Self-Reference in Initializer
We prevent variables from referencing themselves in their own initializer:
var a = a; // Error: Can't read local variable in its own initializer
This is caught in visit_var()
:
def visit_var(self, expr):
if (len(self.scopes) != 0) and self.scopes[-1].get(expr.name.lexeme) is False:
ResolveError.error(self, expr.name,
"Can't read local variable in its own initializer.")
self.resolve_local(expr, expr.name)
return None
Top-Level Return
We can detect return statements outside of functions:
return "at top level"; // Error: Can't return from top-level code
We track the current function context using an enum and we will later add other function types such as class methods here:
FunctionType = Enum('FunctionType', ['NONE', 'FUNCTION'])
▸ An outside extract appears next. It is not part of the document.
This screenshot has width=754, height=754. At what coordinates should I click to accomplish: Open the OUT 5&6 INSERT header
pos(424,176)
And check it when visiting return statements:
def visit_return_stmt(self, stmt):
if self.current_function == FunctionType.NONE:
ResolveError.error(self, stmt.keyword,
"Can't return from top-level code.")
if stmt.value:
self.resolve(stmt.value)
Error Reporting
Resolution errors are reported as compile-time errors using the existing error infrastructure:
class ResolveError(Exception):
def __init__(self, msg):
super().__init__(msg)
@staticmethod
def error(resolver, token: Token, msg: str):
resolver.had_error = True
compile_error(token, msg)
return ResolveError(msg)
Conclusion
With the resolver in place, our interpreter now correctly implements lexical scoping even in tricky edge cases. The key insights are:
- Variable resolution is separate from execution.
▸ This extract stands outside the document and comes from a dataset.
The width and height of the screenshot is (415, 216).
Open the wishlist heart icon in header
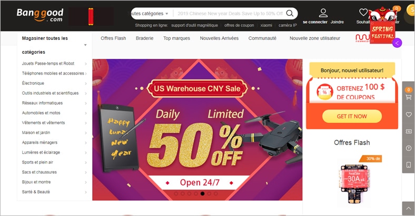[x=363, y=12]
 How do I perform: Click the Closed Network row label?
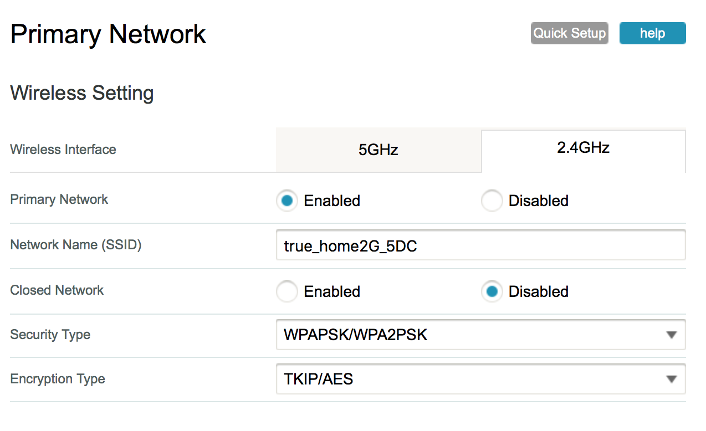point(57,290)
- Precomputing scope distance is key.
- Static analysis catches bugs early.
The resolver demonstrates an important principle in language implementation: separating concerns. Instead of mixing variable resolution with execution, we handle them in separate passes. This makes the code cleaner and enables optimizations.
Our Lox interpreter now has three passes: scanning, parsing, and resolution before interpretation. The bug we fixed might seem obscure, but it represents a category of subtle semantic issues that can appear in language implementations. By adding static analysis, we've made our interpreter more correct and more robust. The resolver can also serve as a foundation for future optimizations and error checking.